How we transformed our showrooms
Attrition in our Care Crew was relentless. Team members came and went so quickly that building any consistency, let alone warmth, felt impossible. Customers noticed. The showroom felt transactional. And no amount of process fixing seemed to move the needle.
Then we made one structural change: we deliberately and significantly increased the proportion of female staff in our Care Crew.
Female representation went from below 30% to 52%. Attrition among female staff? 12% against a male average of 23%. The showrooms felt different. Customers felt it. And the numbers confirmed it.
The problem we couldn't solve with process alone
Care Crew is the team responsible for the cleanliness, upkeep, and ambient experience of our showrooms. They are not in the background. They are the first impression. The person who greets you, offers you a seat, keeps the lounge immaculate, and makes the environment feel welcoming. They are, in every meaningful sense, brand ambassadors.
Yet this team was caught in a cycle of high attrition. Conventional thinking attributed this to the nature of the job: repetitive, physically demanding, low status. We disagreed with that framing. The job wasn't the problem. How we were approaching staffing might be.

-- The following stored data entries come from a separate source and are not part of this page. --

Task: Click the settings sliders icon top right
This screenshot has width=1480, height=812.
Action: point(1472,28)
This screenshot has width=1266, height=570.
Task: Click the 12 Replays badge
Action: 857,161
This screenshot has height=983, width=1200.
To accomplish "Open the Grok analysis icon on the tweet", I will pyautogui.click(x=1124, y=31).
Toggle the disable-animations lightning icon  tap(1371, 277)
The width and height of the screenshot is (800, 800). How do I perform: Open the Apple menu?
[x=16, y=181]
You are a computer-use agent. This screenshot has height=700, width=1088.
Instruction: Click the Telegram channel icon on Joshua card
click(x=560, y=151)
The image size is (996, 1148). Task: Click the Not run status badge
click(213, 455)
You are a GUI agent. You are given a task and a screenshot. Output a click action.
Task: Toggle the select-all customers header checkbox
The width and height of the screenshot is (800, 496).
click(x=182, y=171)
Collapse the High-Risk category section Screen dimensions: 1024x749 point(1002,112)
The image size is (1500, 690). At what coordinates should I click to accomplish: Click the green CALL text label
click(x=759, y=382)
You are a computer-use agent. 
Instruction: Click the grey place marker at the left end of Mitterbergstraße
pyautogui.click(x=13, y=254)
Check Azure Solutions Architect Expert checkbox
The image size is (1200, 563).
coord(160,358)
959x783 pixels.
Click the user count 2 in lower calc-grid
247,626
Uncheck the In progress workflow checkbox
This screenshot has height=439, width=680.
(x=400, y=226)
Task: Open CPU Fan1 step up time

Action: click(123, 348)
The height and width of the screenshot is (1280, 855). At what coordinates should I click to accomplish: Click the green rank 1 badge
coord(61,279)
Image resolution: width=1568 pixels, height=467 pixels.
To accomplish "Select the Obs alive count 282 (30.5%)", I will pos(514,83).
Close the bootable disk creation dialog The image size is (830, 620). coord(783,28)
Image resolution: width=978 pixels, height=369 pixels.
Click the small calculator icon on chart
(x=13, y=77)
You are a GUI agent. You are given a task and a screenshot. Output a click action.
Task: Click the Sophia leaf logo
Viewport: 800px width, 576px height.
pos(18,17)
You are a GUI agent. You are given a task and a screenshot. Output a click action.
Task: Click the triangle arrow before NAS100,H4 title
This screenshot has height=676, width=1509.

The team was overwhelmingly male. This is a reflection of default hiring patterns, not deliberate design. We started asking a different question: not 'how do we retain the team we have' but 'are we even hiring the right mix of people?'
The decision for more representation
The hypothesis was simple. Increasing female representation would bring stability, empathy, and a different kind of ownership to the role. And the hospitality and caregiving sectors had long demonstrated that diverse, gender-balanced teams tend to outperform on customer experience metrics.
We set a clear target and pursued it actively, working through hiring channels and community networks to bring more women into Care Crew roles. The shift didn't happen overnight, but it was intentional at every stage.
What the data showed
The impact on attrition was the first and most immediate signal. Female staff attrition settled at 12%, almost half the male staff average of 23%. In an industry and role-type where turnover is a persistent challenge, this was a meaningful, measurable difference.
Performance ratings followed closely. Average male rating: 3.46. Average female rating: 3.42. Effectively at parity: a result that directly countered any assumption that the transition would compromise quality.
And then came the leaderboard. When we introduced our app-based task management system, where performance is tracked, quality is scored, and the best performers are recognised. Female staff started at just 20% representation in the Top 10. Today, they account for 50%.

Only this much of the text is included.